Although the discussion of these teratogenic concepts has revolved around examples from the category of drugs and alcohol, the concepts may be applied to any of the categories of teratogens.
Demographics
Exact numbers of infants affected by teratogens are difficult to estimate. Langman's Medical Embryology states 4-6% of all infants will have major developmental or genetic abnormalities. This source estimates that of the children with major abnormalities, 10% can be attributed to teratogens, 20-25% can be attributed to genetic and environmental influences, and 40-60% of the abnormalities are due to unknown causes (possibly teratogenic). That means as many as 95% of all major birth disorders may involve teratogens.
Diagnosis
The diagnosis varies from teratogen to teratogen. Some genetic diseases and teratogens can present with the same abnormalities and symptoms. If the gene causing the disorder has been isolated and is well understood, the difference between a genetic and a teratogenic disorder may be established. Many abnormalities in children go unexplained.
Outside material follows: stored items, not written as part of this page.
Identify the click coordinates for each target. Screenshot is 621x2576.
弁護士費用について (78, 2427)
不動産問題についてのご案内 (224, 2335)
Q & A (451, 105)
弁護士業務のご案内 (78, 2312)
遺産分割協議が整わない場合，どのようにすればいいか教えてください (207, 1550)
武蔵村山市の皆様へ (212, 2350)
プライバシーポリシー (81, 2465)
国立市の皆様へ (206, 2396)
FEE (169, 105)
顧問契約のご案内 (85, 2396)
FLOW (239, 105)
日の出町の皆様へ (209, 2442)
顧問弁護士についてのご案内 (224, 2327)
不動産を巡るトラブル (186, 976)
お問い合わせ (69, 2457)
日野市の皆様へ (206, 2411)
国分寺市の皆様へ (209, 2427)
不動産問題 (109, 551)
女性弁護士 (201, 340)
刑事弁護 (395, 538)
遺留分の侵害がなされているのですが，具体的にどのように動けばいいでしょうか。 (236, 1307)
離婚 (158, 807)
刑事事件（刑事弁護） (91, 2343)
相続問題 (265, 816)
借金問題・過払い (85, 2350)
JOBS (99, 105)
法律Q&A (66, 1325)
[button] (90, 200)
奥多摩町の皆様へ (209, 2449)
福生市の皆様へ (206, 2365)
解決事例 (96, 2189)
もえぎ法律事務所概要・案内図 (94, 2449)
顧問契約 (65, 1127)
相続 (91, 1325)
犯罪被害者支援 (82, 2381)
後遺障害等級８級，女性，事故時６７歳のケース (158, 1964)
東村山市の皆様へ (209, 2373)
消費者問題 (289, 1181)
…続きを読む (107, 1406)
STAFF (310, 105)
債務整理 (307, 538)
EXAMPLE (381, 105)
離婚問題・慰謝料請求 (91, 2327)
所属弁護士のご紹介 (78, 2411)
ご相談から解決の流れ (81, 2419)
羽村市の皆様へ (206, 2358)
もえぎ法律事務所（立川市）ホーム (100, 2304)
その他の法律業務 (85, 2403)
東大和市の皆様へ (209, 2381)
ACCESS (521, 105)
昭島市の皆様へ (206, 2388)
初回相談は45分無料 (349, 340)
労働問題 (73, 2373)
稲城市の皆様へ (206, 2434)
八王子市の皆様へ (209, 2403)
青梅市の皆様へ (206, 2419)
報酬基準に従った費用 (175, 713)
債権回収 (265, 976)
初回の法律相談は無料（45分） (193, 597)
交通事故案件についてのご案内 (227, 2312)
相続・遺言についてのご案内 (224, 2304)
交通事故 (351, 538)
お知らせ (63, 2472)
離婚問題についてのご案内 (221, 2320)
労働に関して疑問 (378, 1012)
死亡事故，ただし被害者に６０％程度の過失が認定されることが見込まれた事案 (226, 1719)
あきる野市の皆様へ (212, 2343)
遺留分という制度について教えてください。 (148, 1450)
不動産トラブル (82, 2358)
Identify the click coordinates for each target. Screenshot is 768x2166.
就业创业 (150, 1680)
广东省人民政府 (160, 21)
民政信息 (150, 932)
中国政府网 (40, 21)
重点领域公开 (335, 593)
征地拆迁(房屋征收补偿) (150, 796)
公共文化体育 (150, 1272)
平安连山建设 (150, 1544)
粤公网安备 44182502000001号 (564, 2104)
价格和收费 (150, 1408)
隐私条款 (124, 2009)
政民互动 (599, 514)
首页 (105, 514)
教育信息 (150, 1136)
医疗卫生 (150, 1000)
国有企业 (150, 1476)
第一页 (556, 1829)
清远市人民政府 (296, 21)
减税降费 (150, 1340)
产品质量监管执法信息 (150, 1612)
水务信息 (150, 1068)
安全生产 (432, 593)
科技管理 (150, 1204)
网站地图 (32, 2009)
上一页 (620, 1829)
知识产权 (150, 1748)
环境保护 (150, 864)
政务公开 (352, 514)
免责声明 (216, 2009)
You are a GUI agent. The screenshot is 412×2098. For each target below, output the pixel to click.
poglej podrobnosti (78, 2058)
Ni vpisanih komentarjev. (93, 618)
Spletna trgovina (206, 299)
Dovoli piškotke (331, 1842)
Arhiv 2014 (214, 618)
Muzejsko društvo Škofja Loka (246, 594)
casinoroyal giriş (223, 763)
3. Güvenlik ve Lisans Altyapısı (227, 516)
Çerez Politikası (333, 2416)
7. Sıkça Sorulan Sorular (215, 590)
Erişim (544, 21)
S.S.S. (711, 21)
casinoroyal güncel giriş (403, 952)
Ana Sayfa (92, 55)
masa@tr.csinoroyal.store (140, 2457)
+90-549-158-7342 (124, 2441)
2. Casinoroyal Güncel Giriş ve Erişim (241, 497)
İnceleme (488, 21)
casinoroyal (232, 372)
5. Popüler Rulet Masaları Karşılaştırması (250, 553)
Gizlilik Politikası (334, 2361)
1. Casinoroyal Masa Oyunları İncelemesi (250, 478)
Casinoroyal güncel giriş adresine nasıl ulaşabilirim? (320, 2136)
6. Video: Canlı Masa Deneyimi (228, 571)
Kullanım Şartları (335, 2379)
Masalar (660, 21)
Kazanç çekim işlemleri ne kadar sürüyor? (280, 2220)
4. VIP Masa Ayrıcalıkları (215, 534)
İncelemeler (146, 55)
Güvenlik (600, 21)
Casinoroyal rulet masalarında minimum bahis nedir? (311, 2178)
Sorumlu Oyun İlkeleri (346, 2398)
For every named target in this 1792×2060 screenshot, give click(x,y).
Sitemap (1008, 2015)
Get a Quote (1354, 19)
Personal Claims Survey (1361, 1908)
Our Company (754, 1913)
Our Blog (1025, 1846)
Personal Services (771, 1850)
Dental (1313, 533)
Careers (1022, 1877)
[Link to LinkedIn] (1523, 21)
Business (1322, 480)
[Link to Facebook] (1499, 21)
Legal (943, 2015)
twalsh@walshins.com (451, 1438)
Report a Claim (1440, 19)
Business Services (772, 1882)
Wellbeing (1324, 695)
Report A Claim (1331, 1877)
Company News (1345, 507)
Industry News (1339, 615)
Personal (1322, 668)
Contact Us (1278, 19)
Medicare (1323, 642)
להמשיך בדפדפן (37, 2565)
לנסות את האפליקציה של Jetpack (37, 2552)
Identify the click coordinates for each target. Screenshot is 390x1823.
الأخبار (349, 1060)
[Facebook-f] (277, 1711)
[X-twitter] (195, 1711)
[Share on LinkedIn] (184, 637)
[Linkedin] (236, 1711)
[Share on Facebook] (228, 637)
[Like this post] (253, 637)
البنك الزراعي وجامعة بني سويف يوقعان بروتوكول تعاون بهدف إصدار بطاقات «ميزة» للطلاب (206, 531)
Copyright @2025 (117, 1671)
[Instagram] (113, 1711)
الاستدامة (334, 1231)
In these cases, teratogen exposure should be considered.
Treatment, prevention, and the period of susceptibility
Treatment options and how well they work vary widely according to the teratogen. The best course is to prevent teratogen exposure, or reduce the exposure as much as possible. Prevention is complicated because very often women may not realize they are pregnant until the middle of the period of susceptibility. Substances that are not harmful to an adult, like the derivatives of retinoic acid found in a number of skin creams, alcohol, and many prescription drugs, can be extremely harmful to the fetus. Retinoic acid, for example, has a period of susceptibility from days 20-35 after conception—a time when many women might not realize they are pregnant.
Thus, women who are engaging in activities that can lead to pregnancy and want to avoid any potential damage to their fetus should attempt to avoid teratogenic substances (including a large number of over-the-counter, prescription, and illegal drugs). Alternatively, women can also prevent most damage to the fetus by closely monitoring their pregnancy status and avoiding teratogens as soon as pregnancy occurs.
Gilbert, Scott F. Developmental Biology. Sunderland, MA: Sinauer Associates, 1994, pp. 633-645.
Sadler, T.W. Langman's Medical Embryology. Baltimore, Williams and Williams, 1995, pp. 122-143.
PERIODICALS
Incardona, J.P., and H. Roelink. "The Role of Cholesterol in Shh Signaling and Teratogen-induced Holoprosencephaly." Cellular and Molecular Life Sciences 57, no. 12 (November 2000): 1709-19.
Machado, A.F., et al. "Teratogenic Response to Arsenite During Neurulation: Relative Sensitivities of C57BL/6J and SWV/Fnn Mice and Impact of the Splotch Allele." Toxicological Sciences 51, no. 1 (September 1999): 98-107.
Sampson, P.D., et al. "On Categorization in Analyses of Alcohol Teratogenesis." Environmental Health Perspectives 108, Supplement 3 (June 2000): 421-428.